Gib aus dem folgenden Material die Zeilen unverändert aus, beginnend mit der Zeile mit „Screen dimensions: 652x489“ bis einschließlich der Zeile mit „Action: [74, 634]“.

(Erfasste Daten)

•••

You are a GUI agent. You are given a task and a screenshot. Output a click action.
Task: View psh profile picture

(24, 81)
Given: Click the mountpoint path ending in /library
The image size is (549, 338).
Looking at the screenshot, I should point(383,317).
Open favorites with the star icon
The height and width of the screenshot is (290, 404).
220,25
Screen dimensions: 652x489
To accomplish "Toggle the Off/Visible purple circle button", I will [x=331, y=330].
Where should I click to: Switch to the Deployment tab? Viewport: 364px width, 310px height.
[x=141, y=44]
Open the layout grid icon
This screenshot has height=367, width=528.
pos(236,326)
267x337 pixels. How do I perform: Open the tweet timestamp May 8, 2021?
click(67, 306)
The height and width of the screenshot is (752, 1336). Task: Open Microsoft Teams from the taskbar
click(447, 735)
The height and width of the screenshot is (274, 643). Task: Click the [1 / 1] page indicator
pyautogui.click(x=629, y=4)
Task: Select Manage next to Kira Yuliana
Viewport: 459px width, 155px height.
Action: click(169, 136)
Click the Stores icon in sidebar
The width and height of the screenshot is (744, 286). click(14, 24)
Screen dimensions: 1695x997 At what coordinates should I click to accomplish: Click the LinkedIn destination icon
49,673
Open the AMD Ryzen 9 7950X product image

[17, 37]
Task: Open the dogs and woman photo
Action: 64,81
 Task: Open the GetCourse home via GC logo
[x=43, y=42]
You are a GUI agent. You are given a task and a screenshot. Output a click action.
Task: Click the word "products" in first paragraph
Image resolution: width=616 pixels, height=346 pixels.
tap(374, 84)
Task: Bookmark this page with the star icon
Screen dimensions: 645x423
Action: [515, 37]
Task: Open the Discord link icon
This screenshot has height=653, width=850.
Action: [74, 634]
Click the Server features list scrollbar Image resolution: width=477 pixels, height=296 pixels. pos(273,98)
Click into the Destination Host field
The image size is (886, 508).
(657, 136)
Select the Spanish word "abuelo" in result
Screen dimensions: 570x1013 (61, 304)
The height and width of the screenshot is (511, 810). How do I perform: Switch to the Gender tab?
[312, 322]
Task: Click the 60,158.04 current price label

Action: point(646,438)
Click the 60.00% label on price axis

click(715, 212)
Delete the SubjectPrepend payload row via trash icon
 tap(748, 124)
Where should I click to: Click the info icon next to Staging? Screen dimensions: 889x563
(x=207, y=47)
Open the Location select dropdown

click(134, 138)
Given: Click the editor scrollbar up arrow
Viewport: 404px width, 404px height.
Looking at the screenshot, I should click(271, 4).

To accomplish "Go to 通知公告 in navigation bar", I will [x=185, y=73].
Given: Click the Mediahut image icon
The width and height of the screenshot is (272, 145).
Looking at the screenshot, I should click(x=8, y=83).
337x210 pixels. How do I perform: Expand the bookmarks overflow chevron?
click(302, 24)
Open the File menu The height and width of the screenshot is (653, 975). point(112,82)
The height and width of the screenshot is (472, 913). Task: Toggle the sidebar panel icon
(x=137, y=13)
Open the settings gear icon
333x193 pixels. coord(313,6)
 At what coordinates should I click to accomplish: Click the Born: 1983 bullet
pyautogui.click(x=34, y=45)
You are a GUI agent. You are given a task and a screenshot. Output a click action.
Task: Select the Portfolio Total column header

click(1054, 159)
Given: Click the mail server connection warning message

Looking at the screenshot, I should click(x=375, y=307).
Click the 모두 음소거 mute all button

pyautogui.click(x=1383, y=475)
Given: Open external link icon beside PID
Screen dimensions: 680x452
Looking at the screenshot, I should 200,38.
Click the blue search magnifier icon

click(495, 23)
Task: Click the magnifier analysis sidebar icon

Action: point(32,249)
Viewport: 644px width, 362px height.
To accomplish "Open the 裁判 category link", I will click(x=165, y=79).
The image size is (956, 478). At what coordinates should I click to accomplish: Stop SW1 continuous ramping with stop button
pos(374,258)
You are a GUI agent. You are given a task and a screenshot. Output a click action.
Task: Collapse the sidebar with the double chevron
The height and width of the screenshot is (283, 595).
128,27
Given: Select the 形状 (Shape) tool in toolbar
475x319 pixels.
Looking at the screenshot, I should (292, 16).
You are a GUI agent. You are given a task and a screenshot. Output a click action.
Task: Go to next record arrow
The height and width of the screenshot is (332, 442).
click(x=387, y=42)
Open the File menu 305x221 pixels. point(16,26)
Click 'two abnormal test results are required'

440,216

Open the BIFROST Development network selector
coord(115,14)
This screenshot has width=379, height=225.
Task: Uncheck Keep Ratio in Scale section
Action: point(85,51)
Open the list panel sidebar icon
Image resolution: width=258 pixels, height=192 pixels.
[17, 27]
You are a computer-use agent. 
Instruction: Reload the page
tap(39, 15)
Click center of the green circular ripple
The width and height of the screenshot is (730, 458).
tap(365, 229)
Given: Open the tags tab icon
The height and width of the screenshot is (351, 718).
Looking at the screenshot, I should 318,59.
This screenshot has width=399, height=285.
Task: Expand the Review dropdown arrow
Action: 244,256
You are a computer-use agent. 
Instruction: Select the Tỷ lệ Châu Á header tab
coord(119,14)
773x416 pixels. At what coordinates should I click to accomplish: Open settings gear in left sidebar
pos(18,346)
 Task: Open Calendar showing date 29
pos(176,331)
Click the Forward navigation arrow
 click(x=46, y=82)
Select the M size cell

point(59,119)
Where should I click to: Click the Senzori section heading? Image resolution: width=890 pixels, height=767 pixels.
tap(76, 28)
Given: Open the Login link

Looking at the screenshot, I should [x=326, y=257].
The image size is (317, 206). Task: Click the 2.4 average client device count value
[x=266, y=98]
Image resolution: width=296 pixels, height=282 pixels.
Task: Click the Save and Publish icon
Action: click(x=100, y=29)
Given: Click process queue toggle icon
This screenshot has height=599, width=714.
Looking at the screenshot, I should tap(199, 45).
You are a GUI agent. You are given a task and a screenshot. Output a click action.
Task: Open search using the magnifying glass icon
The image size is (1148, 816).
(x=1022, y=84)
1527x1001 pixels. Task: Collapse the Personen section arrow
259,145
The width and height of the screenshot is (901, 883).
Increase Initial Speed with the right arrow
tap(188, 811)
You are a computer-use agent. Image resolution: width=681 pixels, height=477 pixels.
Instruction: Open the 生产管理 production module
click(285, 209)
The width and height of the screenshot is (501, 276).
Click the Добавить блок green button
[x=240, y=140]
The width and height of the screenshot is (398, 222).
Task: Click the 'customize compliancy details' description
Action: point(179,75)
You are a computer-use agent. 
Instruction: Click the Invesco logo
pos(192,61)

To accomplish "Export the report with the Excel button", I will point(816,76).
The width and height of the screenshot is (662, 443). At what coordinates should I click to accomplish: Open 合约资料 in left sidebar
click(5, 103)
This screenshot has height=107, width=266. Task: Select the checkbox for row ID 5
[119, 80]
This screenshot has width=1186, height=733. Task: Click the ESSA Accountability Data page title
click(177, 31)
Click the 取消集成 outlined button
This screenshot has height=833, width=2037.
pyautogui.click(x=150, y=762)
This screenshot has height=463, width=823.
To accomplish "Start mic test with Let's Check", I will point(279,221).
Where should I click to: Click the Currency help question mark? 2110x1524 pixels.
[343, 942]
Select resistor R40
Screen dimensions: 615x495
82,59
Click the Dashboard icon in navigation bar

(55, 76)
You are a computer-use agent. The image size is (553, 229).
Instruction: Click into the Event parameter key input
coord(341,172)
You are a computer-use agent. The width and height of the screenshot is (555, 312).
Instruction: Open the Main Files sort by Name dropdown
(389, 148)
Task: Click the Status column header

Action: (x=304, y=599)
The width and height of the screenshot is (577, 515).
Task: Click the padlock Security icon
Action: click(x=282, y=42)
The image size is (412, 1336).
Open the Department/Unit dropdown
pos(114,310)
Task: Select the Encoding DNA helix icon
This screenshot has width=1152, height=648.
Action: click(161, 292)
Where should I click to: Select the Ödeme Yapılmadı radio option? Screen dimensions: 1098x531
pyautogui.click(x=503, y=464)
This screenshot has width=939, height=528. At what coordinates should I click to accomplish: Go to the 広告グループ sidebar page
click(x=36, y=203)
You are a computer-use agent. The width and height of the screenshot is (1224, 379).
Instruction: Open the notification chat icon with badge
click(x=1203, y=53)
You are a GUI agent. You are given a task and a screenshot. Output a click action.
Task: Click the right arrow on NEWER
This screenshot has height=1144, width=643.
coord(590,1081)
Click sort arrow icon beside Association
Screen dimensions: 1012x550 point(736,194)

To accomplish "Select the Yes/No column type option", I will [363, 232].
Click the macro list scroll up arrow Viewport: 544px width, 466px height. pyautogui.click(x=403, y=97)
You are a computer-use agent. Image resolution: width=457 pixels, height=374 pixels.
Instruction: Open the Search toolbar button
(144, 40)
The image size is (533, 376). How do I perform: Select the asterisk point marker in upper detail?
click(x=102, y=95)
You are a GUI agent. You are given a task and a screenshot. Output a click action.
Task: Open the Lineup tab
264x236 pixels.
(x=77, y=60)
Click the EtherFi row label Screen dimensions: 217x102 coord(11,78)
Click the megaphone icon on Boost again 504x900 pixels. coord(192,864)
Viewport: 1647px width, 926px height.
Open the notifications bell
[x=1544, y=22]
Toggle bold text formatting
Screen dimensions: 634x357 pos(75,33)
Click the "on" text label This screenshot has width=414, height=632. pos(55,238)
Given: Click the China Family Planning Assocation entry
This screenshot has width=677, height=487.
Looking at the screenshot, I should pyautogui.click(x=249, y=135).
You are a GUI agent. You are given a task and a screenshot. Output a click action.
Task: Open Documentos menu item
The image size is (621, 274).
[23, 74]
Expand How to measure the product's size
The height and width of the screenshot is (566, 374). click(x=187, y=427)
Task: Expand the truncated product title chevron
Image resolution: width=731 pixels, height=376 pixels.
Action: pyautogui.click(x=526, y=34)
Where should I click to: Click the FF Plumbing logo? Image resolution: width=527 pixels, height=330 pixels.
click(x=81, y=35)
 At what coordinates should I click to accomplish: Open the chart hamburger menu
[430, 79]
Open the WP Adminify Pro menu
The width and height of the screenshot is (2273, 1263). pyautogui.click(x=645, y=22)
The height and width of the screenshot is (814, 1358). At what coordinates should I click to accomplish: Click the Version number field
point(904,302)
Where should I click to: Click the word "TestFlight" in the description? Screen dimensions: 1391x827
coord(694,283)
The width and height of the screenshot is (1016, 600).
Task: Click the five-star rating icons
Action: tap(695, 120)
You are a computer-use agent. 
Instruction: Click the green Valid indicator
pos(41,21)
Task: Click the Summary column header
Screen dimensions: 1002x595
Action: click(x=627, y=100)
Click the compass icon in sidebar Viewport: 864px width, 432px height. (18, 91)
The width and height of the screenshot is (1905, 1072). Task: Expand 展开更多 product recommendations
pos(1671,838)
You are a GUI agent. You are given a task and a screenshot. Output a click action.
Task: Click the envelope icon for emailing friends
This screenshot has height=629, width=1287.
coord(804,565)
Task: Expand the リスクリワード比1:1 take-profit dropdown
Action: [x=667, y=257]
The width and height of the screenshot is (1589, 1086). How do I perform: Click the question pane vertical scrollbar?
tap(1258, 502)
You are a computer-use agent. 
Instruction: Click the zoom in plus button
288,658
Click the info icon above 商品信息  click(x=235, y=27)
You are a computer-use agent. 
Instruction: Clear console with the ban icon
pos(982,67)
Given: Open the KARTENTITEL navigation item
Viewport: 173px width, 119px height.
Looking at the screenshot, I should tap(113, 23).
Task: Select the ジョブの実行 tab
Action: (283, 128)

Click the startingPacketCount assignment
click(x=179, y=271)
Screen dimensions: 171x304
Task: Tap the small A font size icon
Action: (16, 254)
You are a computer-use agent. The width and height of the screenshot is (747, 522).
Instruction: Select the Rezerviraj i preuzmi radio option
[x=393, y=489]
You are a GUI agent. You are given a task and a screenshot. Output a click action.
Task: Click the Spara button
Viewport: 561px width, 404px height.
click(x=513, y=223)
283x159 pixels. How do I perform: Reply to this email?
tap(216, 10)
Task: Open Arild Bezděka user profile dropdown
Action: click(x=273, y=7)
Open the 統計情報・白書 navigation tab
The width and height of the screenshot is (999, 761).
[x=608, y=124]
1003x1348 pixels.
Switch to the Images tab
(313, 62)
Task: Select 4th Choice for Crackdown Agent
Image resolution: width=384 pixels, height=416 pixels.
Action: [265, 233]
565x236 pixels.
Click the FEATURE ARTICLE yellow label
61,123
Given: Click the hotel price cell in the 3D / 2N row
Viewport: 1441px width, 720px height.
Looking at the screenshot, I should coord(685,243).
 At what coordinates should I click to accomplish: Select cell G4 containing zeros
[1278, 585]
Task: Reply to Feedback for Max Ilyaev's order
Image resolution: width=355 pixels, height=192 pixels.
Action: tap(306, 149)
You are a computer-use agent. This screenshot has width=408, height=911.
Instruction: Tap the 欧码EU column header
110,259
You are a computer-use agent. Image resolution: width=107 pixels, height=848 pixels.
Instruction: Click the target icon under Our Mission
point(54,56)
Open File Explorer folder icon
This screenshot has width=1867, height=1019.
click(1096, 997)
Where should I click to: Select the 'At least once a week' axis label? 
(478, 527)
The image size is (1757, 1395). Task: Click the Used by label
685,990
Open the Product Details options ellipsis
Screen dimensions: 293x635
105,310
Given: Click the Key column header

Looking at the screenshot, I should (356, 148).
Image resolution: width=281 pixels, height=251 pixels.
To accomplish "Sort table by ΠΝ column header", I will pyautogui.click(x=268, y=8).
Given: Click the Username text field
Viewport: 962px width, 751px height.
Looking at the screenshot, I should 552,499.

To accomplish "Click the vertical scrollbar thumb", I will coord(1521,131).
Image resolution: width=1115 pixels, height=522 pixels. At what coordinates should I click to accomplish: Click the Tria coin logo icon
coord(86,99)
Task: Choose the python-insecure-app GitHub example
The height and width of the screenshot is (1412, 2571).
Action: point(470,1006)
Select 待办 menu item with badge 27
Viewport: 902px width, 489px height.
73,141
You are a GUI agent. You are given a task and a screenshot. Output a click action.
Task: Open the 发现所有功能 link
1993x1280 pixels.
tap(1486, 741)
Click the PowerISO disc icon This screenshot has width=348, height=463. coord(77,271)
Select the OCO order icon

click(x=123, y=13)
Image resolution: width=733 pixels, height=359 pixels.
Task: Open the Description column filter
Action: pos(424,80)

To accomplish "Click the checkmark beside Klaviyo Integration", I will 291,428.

•••

ERGEBNIS DER ÜBUNG |
Screen dimensions: 652x489
To accomplish "Toggle the Off/Visible purple circle button", I will [x=331, y=330].
Where should I click to: Switch to the Deployment tab? Viewport: 364px width, 310px height.
[x=141, y=44]
Open the layout grid icon
This screenshot has height=367, width=528.
pos(236,326)
267x337 pixels. How do I perform: Open the tweet timestamp May 8, 2021?
click(67, 306)
The height and width of the screenshot is (752, 1336). Task: Open Microsoft Teams from the taskbar
click(447, 735)
The height and width of the screenshot is (274, 643). Task: Click the [1 / 1] page indicator
pyautogui.click(x=629, y=4)
Task: Select Manage next to Kira Yuliana
Viewport: 459px width, 155px height.
Action: click(169, 136)
Click the Stores icon in sidebar
The width and height of the screenshot is (744, 286). click(14, 24)
Screen dimensions: 1695x997 At what coordinates should I click to accomplish: Click the LinkedIn destination icon
49,673
Open the AMD Ryzen 9 7950X product image

[17, 37]
Task: Open the dogs and woman photo
Action: 64,81
 Task: Open the GetCourse home via GC logo
[x=43, y=42]
You are a GUI agent. You are given a task and a screenshot. Output a click action.
Task: Click the word "products" in first paragraph
Image resolution: width=616 pixels, height=346 pixels.
tap(374, 84)
Task: Bookmark this page with the star icon
Screen dimensions: 645x423
Action: [515, 37]
Task: Open the Discord link icon
This screenshot has height=653, width=850.
Action: [74, 634]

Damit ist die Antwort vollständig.